Abstract

The health care system in the United States is sick. Despite leading the world in health care expenditures, the U.S. lags behind most industrialized nations on many dimensions of health care outcomes. With the growing cost of and increasing demand for health care services, entrepreneurs are needed to develop and implement innovative solutions. However, entrepreneurship is a complex process, particularly in highly institutionalized fields such as health care where entrepreneurs must navigate a complex array of social obstacles. In this dissertation, I investigate entrepreneurship in the field of health care through the lens of institutional theory.
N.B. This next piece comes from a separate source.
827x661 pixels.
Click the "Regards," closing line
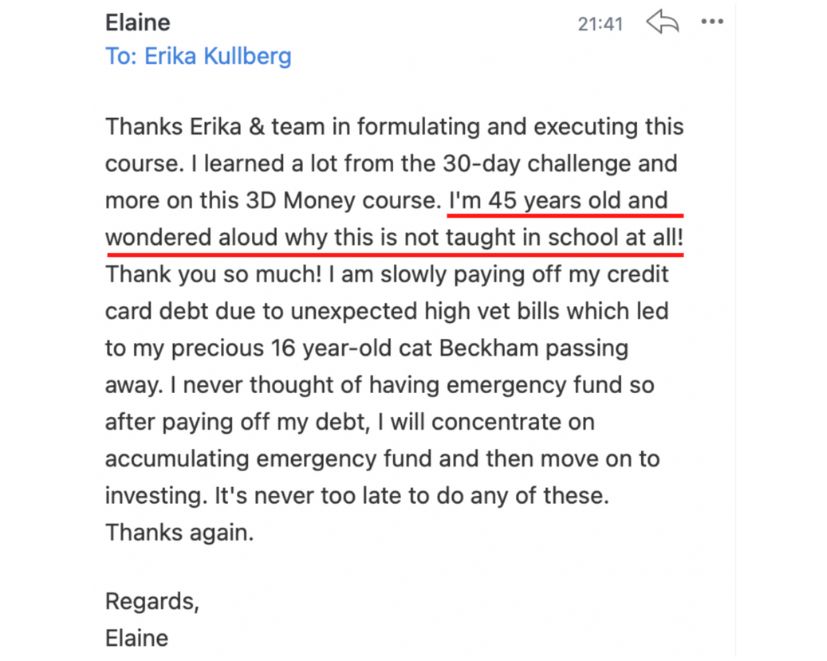(x=152, y=601)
I pay special attention to the role of culture embedded in the local region as well as the professional field and investigate how these social forces shape entrepreneurial activity. In this way, this dissertation returns to the foundational (yet rarely studied) premise of institutions as the building blocks needed to create new organizations (Meyer & Rowan, 1977).The first chapter presents a systematic review of the literature that links culture to entrepreneurship. Reviewing all articles published in the top management, entrepreneurship, and sociology journals over the past 20 years, I find that extant literature in this area is sparse and has overwhelmingly focused on national cultural differences based on the dimensions of culture developed by Hofstede (1984).The second chapter sets the stage for the empirical analysis conducted in the final chapter. This section traces the emergence of ambulatory surgery centers (ASCs) in the United States and dives into the contextual details surrounding the technical and social factors enabling the emergence of this new kind of health care facility.The final chapter develops and tests theory related to how institutions shape entrepreneurial activity. Here I explore how pressures that constrain entrepreneurship in one social sphere may be overcome by institutional pressures that facilitate entrepreneurship in other social spheres. Using panel data on all physician-founded ambulatory surgery centers in the United States from 1990 to 2008, I find that institutional forces associated with the regional culture, organizational field, and profession influence the propensity for doctors to become entrepreneurs and shape the strategies they adopt.